Generally medical expenses have no direct connection to the gaining or producing of assessable income. Medical expenses are usually a prerequisite to the earning of assessable income. There is usually insufficient connection to the gaining or production of assessable income for a deduction to be allowed. This is the case even though a taxpayer may, as a matter of practicality, need to incur the expenditure to earn assessable income.
Taxation Ruling IT 2217 addresses income tax deductions for medical appliances. In a United Kingdom case of Norman v. Golder, reported in Vol. 1 1945 All E.R. at page 352, the Court of Appeal had to consider whether a professional shorthand writer was entitled to income tax deductions for medical expenses incurred due to illness caused by working in unfavourable conditions. The Court made these observations at page 354:
"It is quite impossible to argue that a doctor's bills represent money wholly and exclusively laid out for the purposes of the trade, profession, employment or vocation of the patient. True it is that if you do not get yourself well and so incur expenses to doctors you cannot carry on your trade or profession, and if you do not carry on your trade or profession you will not earn an income, and if you do not earn an income the Revenue will not get any tax. The same thing applies to the food you eat and the clothes you wear. But expenses of that kind are not wholly and exclusively laid out for the purposes of the trade, profession or vocation. They are laid out in part for the advantage and benefit of the taxpayer as a living human being. Para (b) of the rule equally would exclude doctor's bills, because they are in my opinion, expenses of maintenance of the party, his family or a sum expended for a domestic or private purpose, distinct from the purpose of the trade or profession."
Your circumstances are similar to those above - you incurred expenses for surgery for an injury that happened while you were at work.

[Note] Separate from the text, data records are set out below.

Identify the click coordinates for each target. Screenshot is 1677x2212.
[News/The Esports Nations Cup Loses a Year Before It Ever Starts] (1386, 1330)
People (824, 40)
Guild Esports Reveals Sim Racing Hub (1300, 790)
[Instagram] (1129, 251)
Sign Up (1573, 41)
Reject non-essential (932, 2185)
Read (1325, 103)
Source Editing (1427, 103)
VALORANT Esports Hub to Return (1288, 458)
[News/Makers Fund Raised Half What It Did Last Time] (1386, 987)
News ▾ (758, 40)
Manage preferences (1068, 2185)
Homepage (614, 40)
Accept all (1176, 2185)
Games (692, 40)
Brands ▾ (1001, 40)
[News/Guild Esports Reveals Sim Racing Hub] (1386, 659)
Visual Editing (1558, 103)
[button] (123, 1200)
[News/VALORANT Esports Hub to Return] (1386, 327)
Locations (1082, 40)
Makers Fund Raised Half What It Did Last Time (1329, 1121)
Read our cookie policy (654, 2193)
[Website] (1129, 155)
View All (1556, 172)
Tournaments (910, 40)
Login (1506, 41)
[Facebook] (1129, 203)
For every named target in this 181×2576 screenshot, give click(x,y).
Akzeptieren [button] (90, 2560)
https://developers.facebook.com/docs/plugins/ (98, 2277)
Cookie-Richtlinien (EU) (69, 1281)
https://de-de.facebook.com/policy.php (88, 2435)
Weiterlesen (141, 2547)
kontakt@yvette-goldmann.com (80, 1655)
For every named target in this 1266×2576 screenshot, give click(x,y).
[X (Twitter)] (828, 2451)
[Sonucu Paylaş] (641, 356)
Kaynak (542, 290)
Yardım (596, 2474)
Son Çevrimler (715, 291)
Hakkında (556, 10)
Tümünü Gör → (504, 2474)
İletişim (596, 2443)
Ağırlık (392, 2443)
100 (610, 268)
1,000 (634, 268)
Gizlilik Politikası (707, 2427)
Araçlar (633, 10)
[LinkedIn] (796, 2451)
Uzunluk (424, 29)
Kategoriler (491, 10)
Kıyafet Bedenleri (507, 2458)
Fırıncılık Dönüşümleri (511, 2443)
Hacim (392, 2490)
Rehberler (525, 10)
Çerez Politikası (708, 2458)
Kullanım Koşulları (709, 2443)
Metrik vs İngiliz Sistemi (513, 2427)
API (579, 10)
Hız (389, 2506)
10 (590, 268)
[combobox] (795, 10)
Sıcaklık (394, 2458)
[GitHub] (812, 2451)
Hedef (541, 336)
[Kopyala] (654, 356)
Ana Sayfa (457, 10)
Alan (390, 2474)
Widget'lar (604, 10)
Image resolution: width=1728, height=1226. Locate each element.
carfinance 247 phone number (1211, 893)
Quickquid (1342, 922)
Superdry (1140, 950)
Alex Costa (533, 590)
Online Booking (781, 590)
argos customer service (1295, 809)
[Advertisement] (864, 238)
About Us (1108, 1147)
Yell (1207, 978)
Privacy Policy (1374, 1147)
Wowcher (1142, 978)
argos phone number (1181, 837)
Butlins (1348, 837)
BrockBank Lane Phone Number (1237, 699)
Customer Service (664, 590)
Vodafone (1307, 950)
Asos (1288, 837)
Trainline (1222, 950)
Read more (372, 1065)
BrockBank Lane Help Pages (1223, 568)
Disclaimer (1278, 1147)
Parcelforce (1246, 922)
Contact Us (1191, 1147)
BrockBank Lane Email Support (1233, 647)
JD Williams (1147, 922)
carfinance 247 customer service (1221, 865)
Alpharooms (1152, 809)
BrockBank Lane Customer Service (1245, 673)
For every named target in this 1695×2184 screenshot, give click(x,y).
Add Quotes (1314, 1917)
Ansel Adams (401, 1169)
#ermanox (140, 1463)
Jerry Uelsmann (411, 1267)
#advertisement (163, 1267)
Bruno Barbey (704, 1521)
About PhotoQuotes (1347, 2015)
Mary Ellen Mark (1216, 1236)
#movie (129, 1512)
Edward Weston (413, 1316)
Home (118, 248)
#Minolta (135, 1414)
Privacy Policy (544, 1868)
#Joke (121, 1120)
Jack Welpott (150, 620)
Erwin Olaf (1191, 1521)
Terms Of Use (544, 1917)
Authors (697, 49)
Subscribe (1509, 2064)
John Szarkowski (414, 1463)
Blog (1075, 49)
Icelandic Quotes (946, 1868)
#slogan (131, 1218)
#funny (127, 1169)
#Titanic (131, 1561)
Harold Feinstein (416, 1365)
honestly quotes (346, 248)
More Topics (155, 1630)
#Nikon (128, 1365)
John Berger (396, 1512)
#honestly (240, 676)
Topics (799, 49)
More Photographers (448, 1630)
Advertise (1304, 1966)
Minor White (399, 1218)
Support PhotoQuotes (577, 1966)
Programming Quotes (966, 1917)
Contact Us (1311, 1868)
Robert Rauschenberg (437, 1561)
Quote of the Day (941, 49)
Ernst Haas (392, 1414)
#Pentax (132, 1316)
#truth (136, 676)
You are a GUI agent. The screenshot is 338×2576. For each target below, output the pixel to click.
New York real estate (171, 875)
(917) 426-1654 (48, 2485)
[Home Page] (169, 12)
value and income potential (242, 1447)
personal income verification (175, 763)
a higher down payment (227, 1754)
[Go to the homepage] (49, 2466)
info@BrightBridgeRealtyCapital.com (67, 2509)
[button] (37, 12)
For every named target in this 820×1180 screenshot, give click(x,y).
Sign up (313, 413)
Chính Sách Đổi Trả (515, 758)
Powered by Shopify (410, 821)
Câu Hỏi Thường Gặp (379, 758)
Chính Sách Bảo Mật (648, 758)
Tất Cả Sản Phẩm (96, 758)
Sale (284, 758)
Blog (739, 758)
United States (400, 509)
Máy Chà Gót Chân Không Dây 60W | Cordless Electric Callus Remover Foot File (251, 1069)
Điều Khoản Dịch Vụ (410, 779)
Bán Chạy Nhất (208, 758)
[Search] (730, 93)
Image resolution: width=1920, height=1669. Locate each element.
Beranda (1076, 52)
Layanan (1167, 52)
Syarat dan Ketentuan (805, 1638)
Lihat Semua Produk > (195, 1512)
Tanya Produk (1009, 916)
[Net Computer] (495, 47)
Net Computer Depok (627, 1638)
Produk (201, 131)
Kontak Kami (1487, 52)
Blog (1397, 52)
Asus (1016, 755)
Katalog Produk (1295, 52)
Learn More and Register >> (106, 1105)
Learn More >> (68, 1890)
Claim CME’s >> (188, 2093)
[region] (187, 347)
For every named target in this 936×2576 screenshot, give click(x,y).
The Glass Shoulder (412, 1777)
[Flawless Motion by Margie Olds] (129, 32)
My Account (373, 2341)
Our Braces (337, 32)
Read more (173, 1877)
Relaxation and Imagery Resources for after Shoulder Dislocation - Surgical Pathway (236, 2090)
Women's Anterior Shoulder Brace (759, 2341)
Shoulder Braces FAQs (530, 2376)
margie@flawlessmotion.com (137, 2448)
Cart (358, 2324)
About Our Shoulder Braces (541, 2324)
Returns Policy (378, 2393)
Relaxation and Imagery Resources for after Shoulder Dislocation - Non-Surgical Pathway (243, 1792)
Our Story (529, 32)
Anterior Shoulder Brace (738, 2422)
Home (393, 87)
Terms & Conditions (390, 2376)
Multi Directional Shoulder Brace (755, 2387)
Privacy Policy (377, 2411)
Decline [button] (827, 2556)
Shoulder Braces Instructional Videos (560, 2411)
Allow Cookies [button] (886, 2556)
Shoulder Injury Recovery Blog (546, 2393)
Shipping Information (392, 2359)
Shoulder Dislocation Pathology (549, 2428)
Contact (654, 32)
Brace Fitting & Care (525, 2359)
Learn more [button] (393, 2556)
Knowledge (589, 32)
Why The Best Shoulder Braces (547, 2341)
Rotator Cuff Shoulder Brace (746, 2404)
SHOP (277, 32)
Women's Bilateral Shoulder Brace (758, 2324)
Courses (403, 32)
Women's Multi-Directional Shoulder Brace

Although Australian income tax law differs from that in the UK, the reasoning adopted in the above case is followed in Australia. While your good state of health is an essential prerequisite to earning income, the surgery costs were not essential in character, or relevant, in the normal operations or activities of XYZ, nor in the actual gaining of assessable income. (The same principle of taxation law applies to other ‘preparatory’ expenses such as those incurred for child-minding and for travel to and from work).
We understand and acknowledge that your injury occurred at work, you were unable to purchase insurance and that the surgery will improve your capacity to carry out income earning activities. However, the surgery expense itself is not sufficiently connected to your income earning activities with XYZ, but rather was incurred in overcoming an injury.
Even though you required surgery in order to work in your business, medical costs are classed as a private and domestic expense, and are not an allowable deduction.
Accordingly, for the reasons provided above, the cost of your surgeries is not a deductible expense under section 8-1 of the ITAA 1997.